Rewriting God’s Plot: Ingmar Bergmann and Feminine Narrative

  • Author(s): Mark B. Sandberg
  • When: 1991-11
  • Where: Scandinavian Studies
  • Discussion of Ingmar Bergman's films from the 1940s and 1950s frequently mentions a dependence on literary forms.' Heavily plotted, these early films abound in framing devices, flashbacks, obtrusive voice-overs, and other narrative pyrotechnics. Bergman's dependence on a conspicuous narrative apparatus is evident not only in the earliest adaptations of plays and novels, which understandably retain a literary feel, but also even more markedly in his original scripts of the late forties and fifties with a proliferation of narrative layering around his core stories. The formal excess of these films creates rich narrative tensions that not only foreground the "storiness" of the story, but more importantly direct attention to the fundamental conditions of narrativity.
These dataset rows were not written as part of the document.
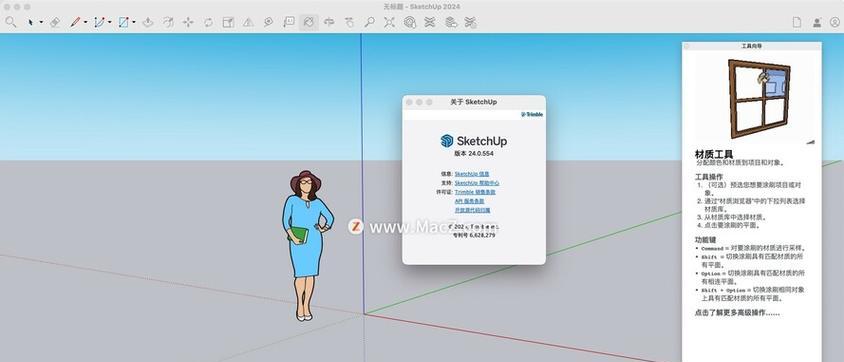Activate the Push/Pull tool
The image size is (844, 362).
pyautogui.click(x=148, y=22)
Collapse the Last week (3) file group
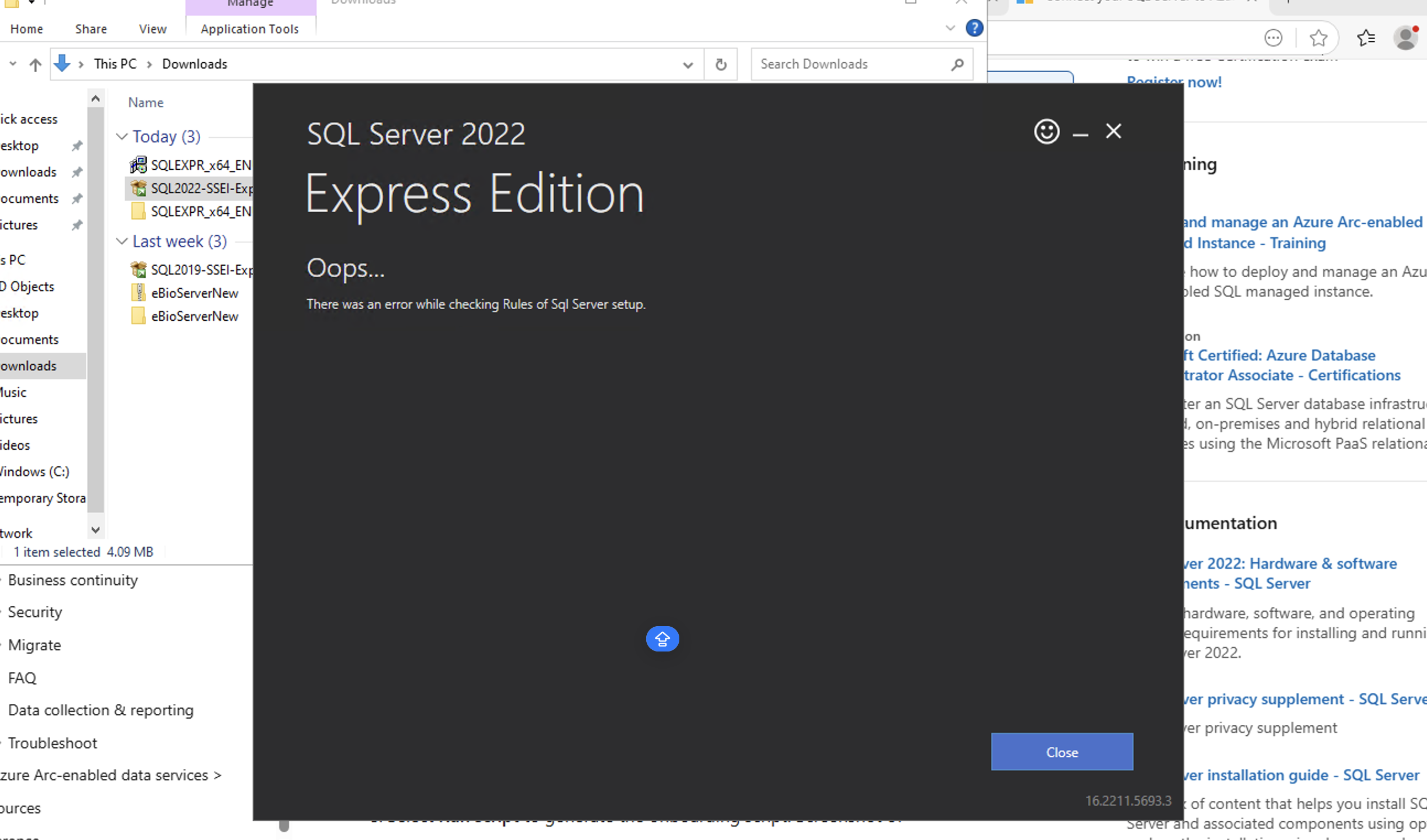Image resolution: width=1427 pixels, height=840 pixels. (121, 241)
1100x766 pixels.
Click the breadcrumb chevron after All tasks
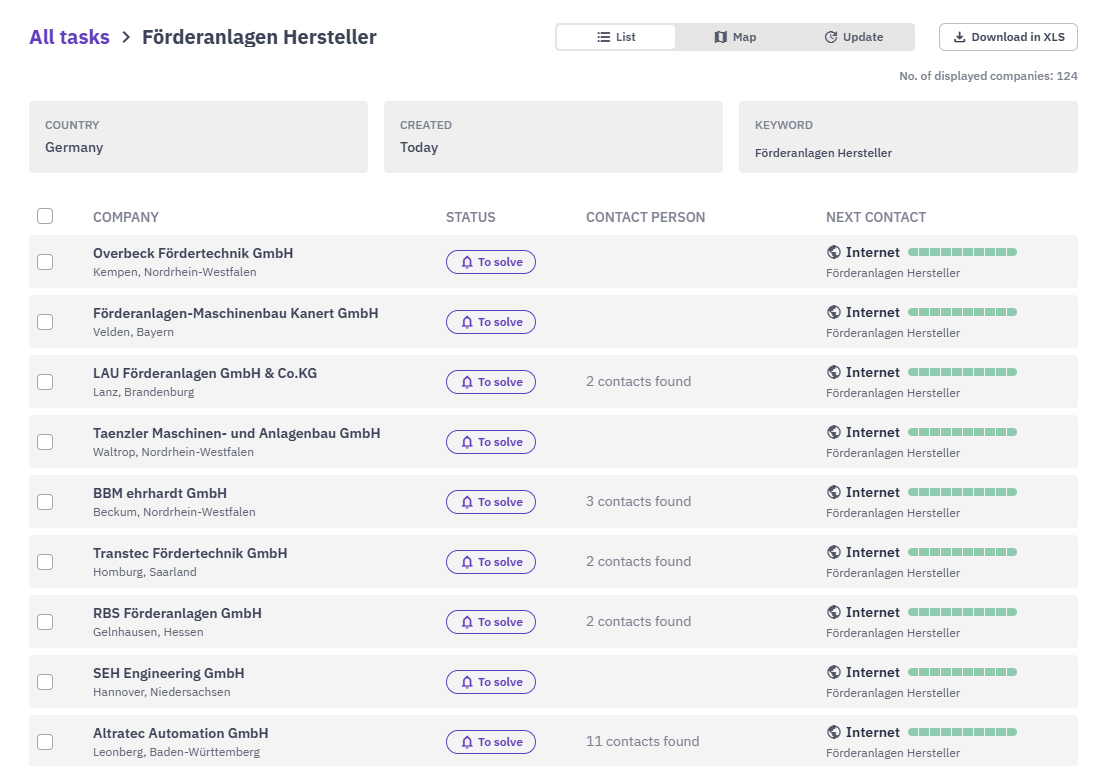pos(126,37)
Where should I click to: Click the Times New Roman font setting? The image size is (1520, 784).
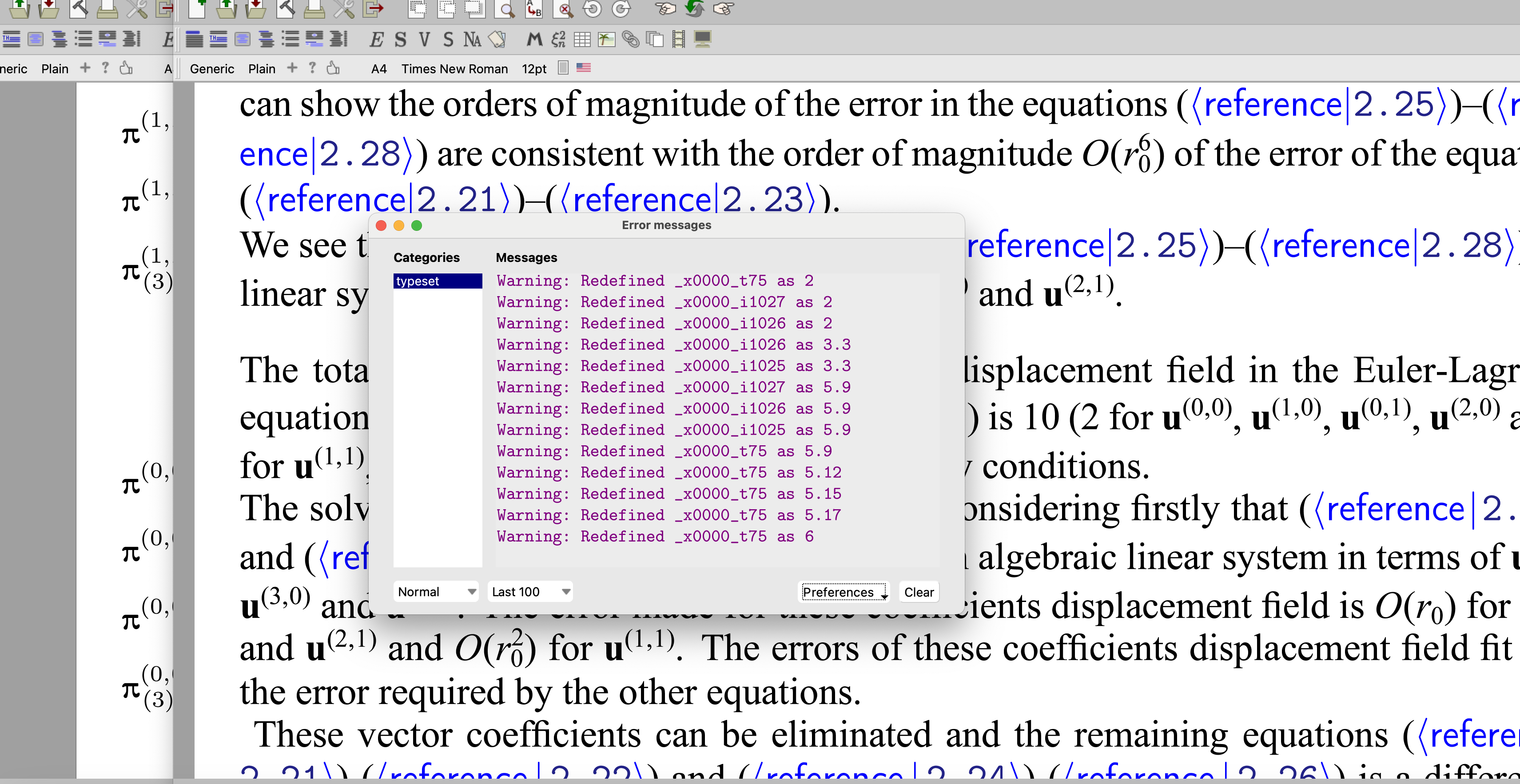pyautogui.click(x=454, y=69)
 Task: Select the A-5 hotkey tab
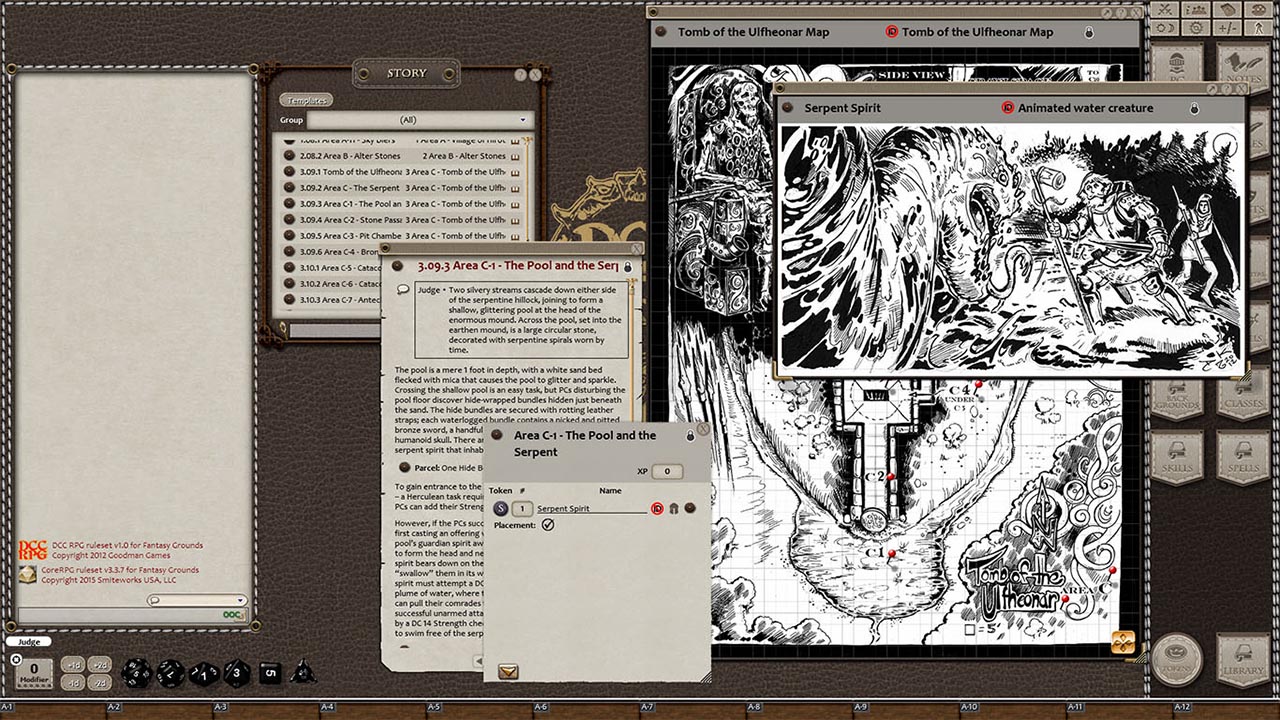(433, 705)
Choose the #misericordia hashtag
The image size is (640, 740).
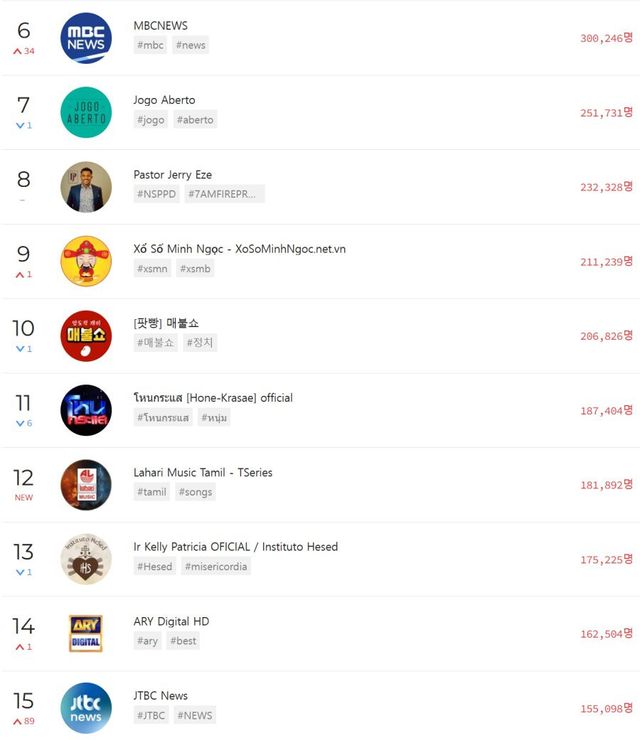[215, 566]
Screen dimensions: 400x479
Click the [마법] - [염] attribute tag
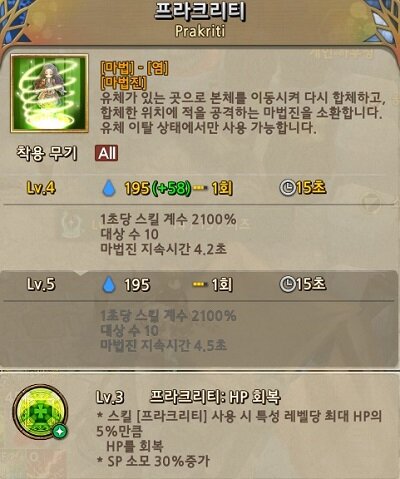coord(134,69)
Although the metafilmic framing devices function as disclaimers distancing the viewer from the fiction, the frames themselves seem to be under scrutiny as well. A second commonplace of Bergman scholarship is that he is preoccupied with metaphysics. References to God's silence begin early on as tangential observations in the so-called "crisis films* and eventually assume more prominence in films such as Det sjunde integlet (The Seventh Seal, 1957) and the films of the first trilogy. After this point Bergman proclaimed himself to be through with the unproductive metaphysical "puffings and blowings."